Covered Bridges

My husband asked me to marry him on a covered bridge about 23 years ago.  And honestly, looking back on those 23 years it really could not have been a more fitting venue for the asking of my hand in marriage.  The definition of bridge is :A bridge is a structure built to span physical obstacles without closing the way underneath such as a body of water, valley, or road, for the purpose of providing passage over the obstacle.  The definition of covered is:  To shelter or protect.  I like thinking about our lives being lived on a covered bridge, always spanning various obstacles while all the while the world moves beneath us and our love shelters us from the elements.  Kind of corny, huh?

People love covered bridges.  They are the subject of many photographs and paintings.  We find them endearing and charming and nostalgic.  They always look romantic nestled in amongst the modern world of steel and asphalt.  The reason that covered bridges even came to be was because engineers discovered that the trusses lasted three times as long covered as they did uncovered.  The environment would cause the aging of the wood and failure of the bridge to progress much faster.  Ironically, the environment you’re in can cause your marriage to fail much faster too.  It’s a good argument for having your marriage “covered”.

I have said so many times that it was our roots that saved us.  Our roots that went back to that covered bridge so long ago.  I didn’t see that bridge as anything more than a romantic start to our relationship.  But, that bridge has stayed with us, sheltering us from storms and carrying us over troubled waters.  The bridge has become part of us, our lifeline.

I read an interesting exchange between two bloggers today.  I can’t seem to remember which blog it was, but it was regarding putting more blame on the OW than on your husband and how HE is the one who made the vow.  The OW, in essence, owes us nothing.  Truly, I think every betrayed spouse has likely looked at the situation from every viewpoint along with under a microscope, perhaps aided by a magnifying glass.  But, I thought I would revisit my feelings regarding my husband and the other woman and blame.

Even after my husband found out that the OW was also betraying him, he still placed all of the blame on HIMSELF for the affair.  And, though I have not spoken to the OW about this after the fact, I believe that she would place all of the blame on ME for the affair (my husband agrees that this is exactly how she would answer).  So, maybe it was logical for me to place all of the blame on her for the affair, since really nobody else had.  Maybe I should clarify.  You’re maybe wondering why, since he knows the OW also betrayed him, why he is not placing any blame on her.  Simply put, he feels like he was duped by her and he should have known better.

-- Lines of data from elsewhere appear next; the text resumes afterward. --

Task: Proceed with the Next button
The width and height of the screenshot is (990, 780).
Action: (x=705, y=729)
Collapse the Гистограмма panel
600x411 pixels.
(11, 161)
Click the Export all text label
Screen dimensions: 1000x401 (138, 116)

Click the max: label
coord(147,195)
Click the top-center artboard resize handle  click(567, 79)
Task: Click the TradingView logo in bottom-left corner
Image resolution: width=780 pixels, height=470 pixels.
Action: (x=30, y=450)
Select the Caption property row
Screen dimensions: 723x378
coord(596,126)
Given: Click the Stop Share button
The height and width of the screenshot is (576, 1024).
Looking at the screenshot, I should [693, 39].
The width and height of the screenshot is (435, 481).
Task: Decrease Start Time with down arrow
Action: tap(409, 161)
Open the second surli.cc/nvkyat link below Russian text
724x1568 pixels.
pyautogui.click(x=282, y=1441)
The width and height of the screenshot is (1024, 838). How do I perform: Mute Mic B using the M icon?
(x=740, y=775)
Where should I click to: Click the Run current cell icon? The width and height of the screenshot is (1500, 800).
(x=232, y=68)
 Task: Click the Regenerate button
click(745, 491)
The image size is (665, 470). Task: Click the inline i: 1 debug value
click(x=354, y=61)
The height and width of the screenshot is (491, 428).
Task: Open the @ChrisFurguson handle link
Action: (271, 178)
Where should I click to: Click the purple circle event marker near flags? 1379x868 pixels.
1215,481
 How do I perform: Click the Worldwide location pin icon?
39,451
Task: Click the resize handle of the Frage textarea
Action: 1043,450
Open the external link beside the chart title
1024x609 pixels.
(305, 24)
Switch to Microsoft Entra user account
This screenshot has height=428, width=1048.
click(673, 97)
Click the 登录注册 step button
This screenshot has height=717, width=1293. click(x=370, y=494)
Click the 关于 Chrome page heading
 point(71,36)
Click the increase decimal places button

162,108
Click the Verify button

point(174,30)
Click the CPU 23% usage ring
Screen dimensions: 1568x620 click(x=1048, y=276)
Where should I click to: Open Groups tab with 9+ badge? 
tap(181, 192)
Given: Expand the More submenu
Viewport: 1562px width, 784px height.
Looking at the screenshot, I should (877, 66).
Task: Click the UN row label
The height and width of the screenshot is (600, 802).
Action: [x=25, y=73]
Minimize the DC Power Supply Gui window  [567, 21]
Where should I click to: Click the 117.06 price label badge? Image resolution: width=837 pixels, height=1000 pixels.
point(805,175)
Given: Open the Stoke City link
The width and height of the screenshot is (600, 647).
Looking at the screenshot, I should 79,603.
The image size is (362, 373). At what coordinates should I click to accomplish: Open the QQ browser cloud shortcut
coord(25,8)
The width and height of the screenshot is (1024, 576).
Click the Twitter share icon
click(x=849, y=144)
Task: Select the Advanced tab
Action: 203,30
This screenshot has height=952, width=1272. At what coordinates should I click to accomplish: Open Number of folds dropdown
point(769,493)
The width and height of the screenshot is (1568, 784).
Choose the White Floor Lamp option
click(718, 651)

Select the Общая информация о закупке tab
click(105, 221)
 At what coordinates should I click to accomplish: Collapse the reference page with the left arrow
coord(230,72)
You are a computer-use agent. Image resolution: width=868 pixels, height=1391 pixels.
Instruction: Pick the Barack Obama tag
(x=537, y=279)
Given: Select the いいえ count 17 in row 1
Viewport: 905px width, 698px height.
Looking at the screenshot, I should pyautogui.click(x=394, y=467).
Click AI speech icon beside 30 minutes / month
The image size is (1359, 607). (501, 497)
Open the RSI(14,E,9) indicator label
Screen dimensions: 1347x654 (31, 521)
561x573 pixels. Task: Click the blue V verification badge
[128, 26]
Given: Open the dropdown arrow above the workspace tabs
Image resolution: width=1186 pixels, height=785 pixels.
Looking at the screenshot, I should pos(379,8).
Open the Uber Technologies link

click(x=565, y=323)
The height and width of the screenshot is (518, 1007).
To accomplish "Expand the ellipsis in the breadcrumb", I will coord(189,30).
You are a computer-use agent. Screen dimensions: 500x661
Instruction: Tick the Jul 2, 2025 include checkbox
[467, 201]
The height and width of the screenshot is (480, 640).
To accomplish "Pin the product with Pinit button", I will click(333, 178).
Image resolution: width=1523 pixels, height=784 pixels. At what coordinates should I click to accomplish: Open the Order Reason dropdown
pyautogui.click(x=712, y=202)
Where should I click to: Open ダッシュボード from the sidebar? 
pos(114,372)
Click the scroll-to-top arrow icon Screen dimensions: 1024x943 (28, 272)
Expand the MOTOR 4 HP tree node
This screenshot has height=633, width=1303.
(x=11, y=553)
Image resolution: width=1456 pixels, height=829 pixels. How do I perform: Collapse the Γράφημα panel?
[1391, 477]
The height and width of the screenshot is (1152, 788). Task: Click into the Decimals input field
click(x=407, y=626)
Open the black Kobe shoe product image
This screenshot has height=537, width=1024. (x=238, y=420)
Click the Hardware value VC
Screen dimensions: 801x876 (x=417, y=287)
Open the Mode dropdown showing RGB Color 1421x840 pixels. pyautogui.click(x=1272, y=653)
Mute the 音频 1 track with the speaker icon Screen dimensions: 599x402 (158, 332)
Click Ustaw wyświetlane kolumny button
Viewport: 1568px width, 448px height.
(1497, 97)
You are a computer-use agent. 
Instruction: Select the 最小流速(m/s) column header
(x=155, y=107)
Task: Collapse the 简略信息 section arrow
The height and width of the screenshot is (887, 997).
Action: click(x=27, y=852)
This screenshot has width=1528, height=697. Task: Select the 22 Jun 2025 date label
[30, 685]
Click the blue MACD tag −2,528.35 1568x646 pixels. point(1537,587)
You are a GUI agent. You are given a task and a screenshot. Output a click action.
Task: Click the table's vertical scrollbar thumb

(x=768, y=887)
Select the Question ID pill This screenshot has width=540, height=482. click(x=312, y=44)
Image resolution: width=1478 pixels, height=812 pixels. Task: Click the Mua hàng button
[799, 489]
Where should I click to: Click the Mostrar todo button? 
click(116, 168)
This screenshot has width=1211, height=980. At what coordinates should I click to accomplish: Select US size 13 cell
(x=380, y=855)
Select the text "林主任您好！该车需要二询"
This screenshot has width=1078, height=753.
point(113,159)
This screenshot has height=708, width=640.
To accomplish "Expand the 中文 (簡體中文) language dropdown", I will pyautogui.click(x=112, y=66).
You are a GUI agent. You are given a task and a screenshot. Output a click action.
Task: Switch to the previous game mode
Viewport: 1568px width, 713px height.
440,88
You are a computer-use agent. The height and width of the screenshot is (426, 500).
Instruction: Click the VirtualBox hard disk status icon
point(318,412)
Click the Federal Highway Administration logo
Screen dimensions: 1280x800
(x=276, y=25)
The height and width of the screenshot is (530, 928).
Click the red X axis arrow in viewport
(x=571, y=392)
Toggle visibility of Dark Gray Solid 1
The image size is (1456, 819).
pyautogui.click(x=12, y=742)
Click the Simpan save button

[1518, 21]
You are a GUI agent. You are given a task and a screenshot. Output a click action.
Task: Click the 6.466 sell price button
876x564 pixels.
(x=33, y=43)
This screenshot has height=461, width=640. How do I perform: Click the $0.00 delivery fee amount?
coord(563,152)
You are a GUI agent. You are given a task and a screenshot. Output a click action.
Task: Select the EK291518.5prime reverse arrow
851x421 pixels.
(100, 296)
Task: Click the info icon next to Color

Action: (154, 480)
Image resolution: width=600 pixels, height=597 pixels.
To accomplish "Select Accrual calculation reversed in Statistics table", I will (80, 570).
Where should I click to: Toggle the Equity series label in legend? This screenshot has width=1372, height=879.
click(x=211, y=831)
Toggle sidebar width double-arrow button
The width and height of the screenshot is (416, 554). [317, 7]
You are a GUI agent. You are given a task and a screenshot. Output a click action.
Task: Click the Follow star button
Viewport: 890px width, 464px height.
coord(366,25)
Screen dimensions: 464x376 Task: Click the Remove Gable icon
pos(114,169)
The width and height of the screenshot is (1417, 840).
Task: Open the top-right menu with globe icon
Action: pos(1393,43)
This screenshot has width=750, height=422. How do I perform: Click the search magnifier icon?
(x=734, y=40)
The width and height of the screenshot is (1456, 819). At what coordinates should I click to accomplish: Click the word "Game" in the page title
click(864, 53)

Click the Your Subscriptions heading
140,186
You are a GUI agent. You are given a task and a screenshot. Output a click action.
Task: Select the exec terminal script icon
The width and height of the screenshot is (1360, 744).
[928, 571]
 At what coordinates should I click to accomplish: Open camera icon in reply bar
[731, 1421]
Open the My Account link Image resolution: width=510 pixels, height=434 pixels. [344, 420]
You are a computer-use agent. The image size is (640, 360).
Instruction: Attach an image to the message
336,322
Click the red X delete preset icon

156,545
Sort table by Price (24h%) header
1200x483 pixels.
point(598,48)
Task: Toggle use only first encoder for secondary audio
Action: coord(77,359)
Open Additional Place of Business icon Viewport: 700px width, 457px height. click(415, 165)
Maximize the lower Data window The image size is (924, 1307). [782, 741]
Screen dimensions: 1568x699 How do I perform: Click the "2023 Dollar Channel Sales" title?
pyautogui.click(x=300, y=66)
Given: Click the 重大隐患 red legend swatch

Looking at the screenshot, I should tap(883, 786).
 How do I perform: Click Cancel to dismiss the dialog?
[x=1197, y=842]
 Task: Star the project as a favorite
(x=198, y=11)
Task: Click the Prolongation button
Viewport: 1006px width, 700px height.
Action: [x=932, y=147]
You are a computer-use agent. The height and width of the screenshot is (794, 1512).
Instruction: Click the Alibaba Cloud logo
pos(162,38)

Do I place any of the blame on my husband?  Yes.  First and foremost, I blame him, because I wanted him to be stronger, able to withstand any temptation, even from her.  I wanted him to remain on the pedestal that I had put him on.  I wanted him to stay on the bridge with me and not be curious about what was going on below and above us.  I blame him for trying out the exciting rapids and staying too far and getting lost and almost drowning.  And sometimes I blame myself for jumping off the bridge after him.

Do I blame her?  Bobbie knew he was married, she knew he had kids.  She saw my Facebook posts through the years and knew we were happy.  There’s no doubt that she knew what she was doing.  My husband knew he was married and had kids and that we were happy.  So, is one of them more to blame?  I think ultimately, it just happened.  A generic response maybe to an affair, but I think that’s all it was.  Two people caught up in something that intrigued both of them.  The defining catalyst was that Bobbie is who she is.  Having affairs and being flirtatious is just what she did.  My husband was one of many for her.  Then there’s my husband, family man, nice guy, not her usual type, a challenge to her to break that barrier of happy marriage.  She is only one of three people he’s ever been with. Two completely different people intrigued by each other.  You see, nothing changed for her, she continued sleeping around even while she was with him.  But, for him, everything changed.  He became a notch in her elusive belt.  He had told me he was intrigued by her lifestyle, which was so different from our family lifestyle.  Her life is booked with concerts and friends and meetings of all sorts.  He got to be the cool kid with her.  She had him under her spell.

If I blamed her, it would be blaming her for being herself.  If I blame him, it’s blaming him for his curiosity and lack of will-power.  I, of course, feel a certain amount of blame is due both of them.  And sometimes I don’t blame anybody but human nature.  At this point I’m fairly far removed from all of it.  My perspective is different.  My husband has talked to me and I to him.  We have talked through it and dissected it all.  And in the end Bobbie will still be Bobbie and my husband will still be who he is.  The roots of who you are may sometimes push their way astray, but ultimately you are who you are.

My husband asked me to marry him on a covered bridge, the epitome of our marriage.  He did lose his way once, got too close to the edge, and fell.  He almost drowned.  But the important thing is that he didn’t drown.  He realized that to be saved all he had to do was stand up.  And that’s how it is sometimes, you’re drowning and you forget that what you’re drowning in is a sea of nothing and all you have to do to live is stand up.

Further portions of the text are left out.